The line-up for this 2011 cruise didn't disappoint. Imagine sitting around the dinner table with the likes of Ambassador John Bolton, respected Islam scholar Bernard Lewis, historian Victor Davis Hanson, foreign-policy expert Elliott Abrams and terrorism and legal experts Andrew McCarthy and John Yoo. Not to mention the entertainment value of Mark Steyn, Jonah Goldberg and Senator Fred Thompson. Be still my heart.

I shouldn't be on a cruise in the first place, since I have suffered from motion sickness my whole life. The wrist bands helped, as we had a number of rough days at sea this time. Seasoned travelers suspected the cruise line was saving money on fuel by not putting out the stabilizers which, pun intended, are a real drag but help immensely.

As luck would have it, I came down with a respiratory infection that segued quickly into laryngitis and interminable coughing. On the second evening, I left dinner, shaking like a leaf from chills. I crawled into the cabin bed and called for a heating pad, forgetting they wouldn't be allowed due to fire hazards. When I worried I was getting worse and spiking a fever in the middle of the night, I called the desk for a doctor and was told the medical facilities were closed for the night.
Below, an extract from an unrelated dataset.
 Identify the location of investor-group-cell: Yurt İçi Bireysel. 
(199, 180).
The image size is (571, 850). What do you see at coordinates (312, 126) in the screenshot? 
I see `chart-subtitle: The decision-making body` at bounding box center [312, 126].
Weakly, I pursued a quest for a thermometer, but the nurse on call told me she didn't have one nor access to one. I was informed there would be a $65 charge to come to my room (which I would gladly have paid), but it really was not a viable option since she couldn't write a prescription if I needed one. Only a doctor could do that and he wouldn't be available until 8:30 a.m. Wait. Make that 10 a.m.

I slept with my door unlocked that night, figuring nothing a nefarious passenger could do to me would be worse than how I felt at the time.

Our ship was due to make a stop at Half Moon Cay in the Bahamas a number of days later. By then I felt well enough to get off the ship to say "hi" to the sting rays that I had petted and fed octopus parts to three years earlier. Then comes the announcement from our captain. Another cruise ship, the Ryndam of the Holland American Line, had left Barcelona, Spain, almost two weeks earlier and had an outbreak of a gastrointestinal virus rage throughout the ship. Since she had docked prior to our arrival, we were advised to avoid these people now on the island like the plague, so to speak. The restaurants were sterilizing the area after their visits, but the safest bet was to just stay aboard our ship like captives in Paradise.

I stayed aboard, but didn't escape the Norwalk Virus which hit me like a brick wall the day after arriving back home to my welcoming doggies who didn't mind at all the they could join me in bed for the next nine days. Thanksgiving was a milestone. I was able to keep a glass of water down, but still needed two bags of IV fluids shot into me like a Butterball turkey.
As time boogies on, I will transcribe some of the pearls of wisdom from my seagoing notes. For now, I'm avoiding the subject of oysters.